Kirigami interface improvements
Users running Plasma mobile or applications built with Kirigami will see smoother interactions in this release. The update fixes vertical alignment problems in FormEntry labels that could make forms look misaligned on high-DPI screens. A relayout loop causing performance hiccups gets resolved, preventing the UI from freezing during dynamic content updates. Touchscreen drag scrolling receives a fix, which is essential for hybrid devices where mouse and touch inputs share the same code path.
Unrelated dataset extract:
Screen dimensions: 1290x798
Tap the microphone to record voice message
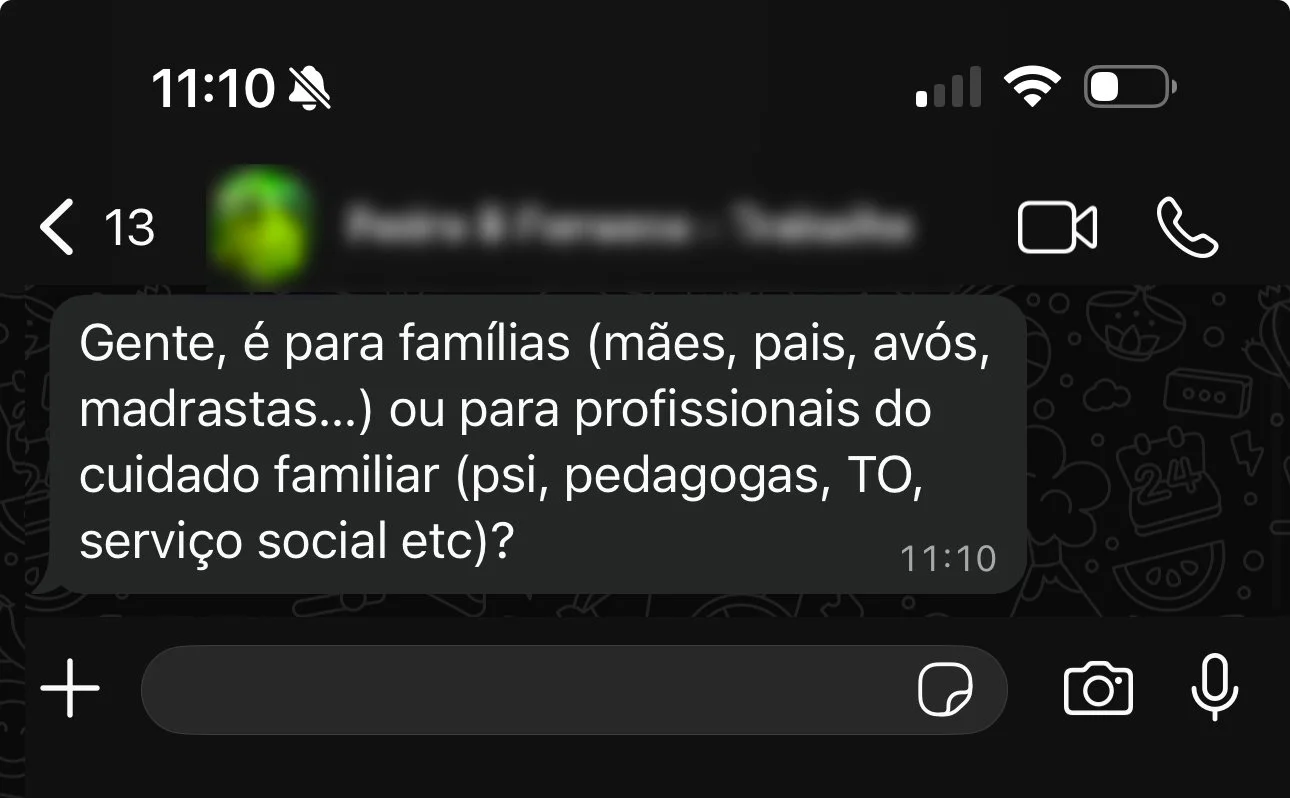[1215, 689]
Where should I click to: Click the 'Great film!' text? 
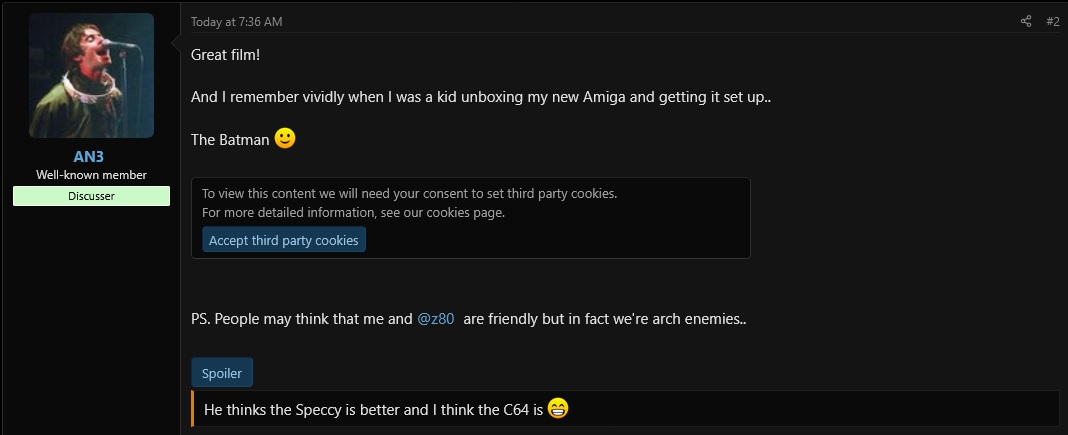225,54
New components like Badge appear alongside smoother slide transitions for single-column modes, reducing the visual jitter that often plagues QML interfaces when resizing windows or switching views.
File handling and image format updates
KIO brings practical tweaks to file operations, including a paste dialog that now guesses MIME types from text content to display appropriate icons instead of generic placeholders. A fix for the trash worker switches to qRound64 to handle large file counts without overflow errors on 32-bit systems. Startpage gets added as a search provider option, giving users an alternative engine without manual configuration scripts. Image format support sees memory leak fixes for JXR and corrections for EXR files created by newer Photoshop versions, preventing crashes caused by null-dereference reads or uninitialized values when opening specific image types.
Installation and build notes
Most users should grab this update through their distribution package manager to ensure all dependencies align correctly. Compiling from source requires Qt 6.9.0 or newer, and developers can use standard cmake commands or kdesrc-build for tracking development progress. The Alpine CI environment gets removed due to persistent build failures, reflecting a shift in testing infrastructure that might impact how some packages are built upstream. Syntax highlighting gains support for Python 3.15 keywords like lazy import and includes definitions for GN build files, keeping editor integrations current with modern language features.
KDE Ships Frameworks 6.26.0
KDE today announces the release of KDE Frameworks 6.26.0. This release is part of a series of planned monthly releases making improvements available to developers in a quick and predictable manner.
That covers the key changes in KDE Frameworks 6.26.0. The release focuses on memory hygiene and UI stability rather than introducing major new features. Check your package manager for the update to enjoy a more reliable file indexer and fewer visual glitches across the desktop environment.